The Mumbles Mile, near Swansea, was famous for its concentration of seafront bars, but only seven remain.

Others are boarded up or have become restaurants and there are now plans to turn one of the largest, The Famous Bear, which shut last year, into flats.

Some locals have welcomed the change, saying the village has now become more of a family resort.

Until recently, the Mumbles Mile consisted of about a dozen pubs stretching along the seafront from the White Rose in the village square to The Pilot on the approach to Mumbles pier.

The White Rose
The Nag's Head
The Village Inn
The William Hancock
The Antelope
Mumbles Rugby Club
Salt Bar at the George

A typical Mumbles Mile would see visitors having a drink in every pub en route, before ending the evening in one of the resort's now-closed nightclubs.

Author Brian Davies, who has written about the pubs of Mumbles and Gower, said that the Mumbles Mile in its modern form was at its height of popularity in the 1960s, 70s and 80s.

But, he said, the trend for travelling to Mumbles had its roots in the temperance movement of the late 19th Century.

On Sundays pubs were shut across Wales, but a loophole in the act allowed travellers who had journeyed more than three miles to have an alcoholic drink.

This would see "many thousands" of people making the five-mile journey from Swansea to the many pubs of Mumbles.

He said that in the last decade, pub closures had affected the traditional mile.

"It's quite sad now if you look at a pub like The Pilot which is 150 years old and is boarded up," he said.

"There are still a few decent pubs along there, but it is not the Mumbles Mile as it once was."

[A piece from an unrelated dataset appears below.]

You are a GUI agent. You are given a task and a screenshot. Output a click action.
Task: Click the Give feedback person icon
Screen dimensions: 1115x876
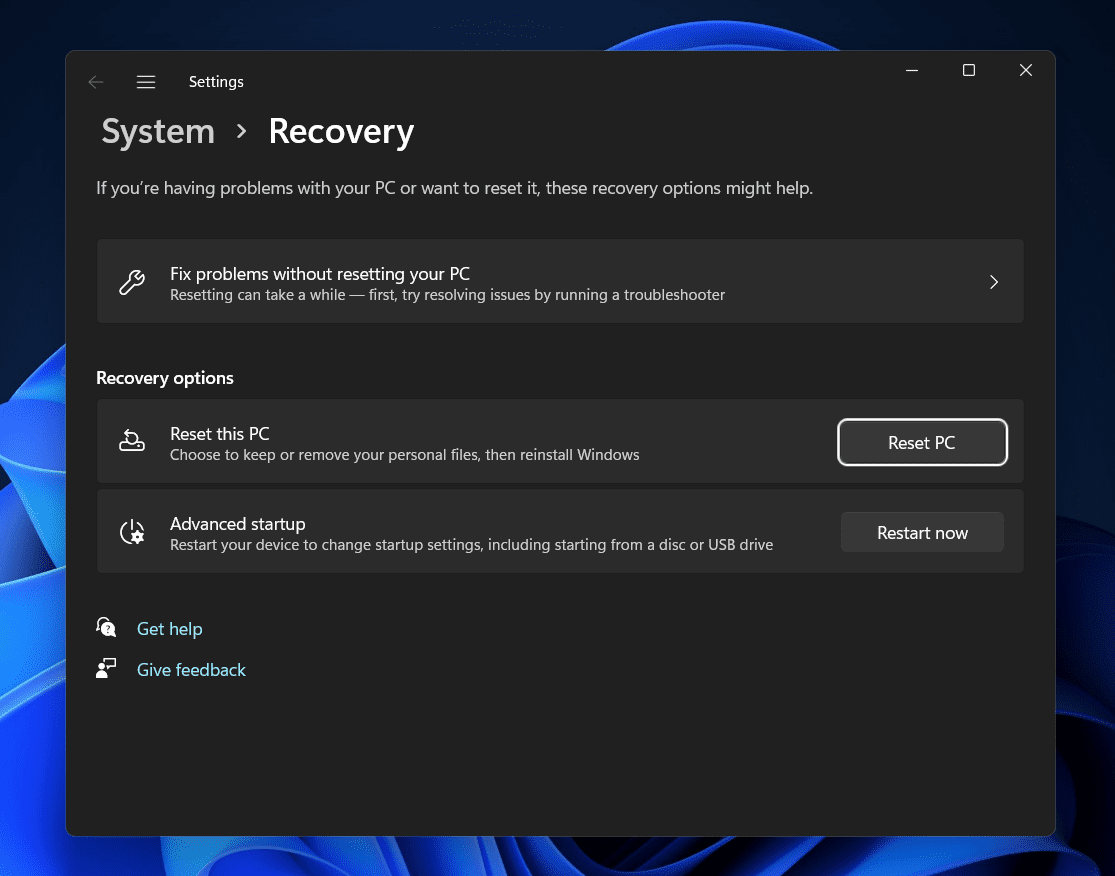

Mumbles councillor Joan Peters said the village had suffered a reputation as a destination for stag and hen parties and weekends would regularly bring coaches full of revellers.

But she said competing pubs and clubs in Swansea - the city's revamped Wind Street in particular - had taken much of that trade away.

The Pilot Inn in Mumbles
The Pilot
The Famous Bear
The Prince of Wales
The Mermaid Hotel

"It's a double edged sword," she said.

"While I do feel sorry for the landlords of the pubs that have closed - and there are several others for sale - at the same time it's made life a great deal more pleasant for people living here.

"If you walk along the front you see many more families and we have some excellent new restaurants."

But for many it was the pub crawl that put the area on the map - with one group of Americans even travelling across the Atlantic in 2004 just to visit the pubs.

The nightclub at the pier shut in 2006 to make way for an ice skating rink and one of the village's two taxi companies closed last month.

As well as stag and hen parties the Mumbles Mile had proved popular with students from Swansea University.

The Students' Union said it still publicised the pub crawl to freshers and people moving to the area.

But it said the nightlife in Swansea had developed in recent years.

"It is sad to hear Mumbles is going through a period of poor trading," said welfare officer Stuart Jones.

"It would be great to see it return to a thriving and prosperous village in terms of nightlife."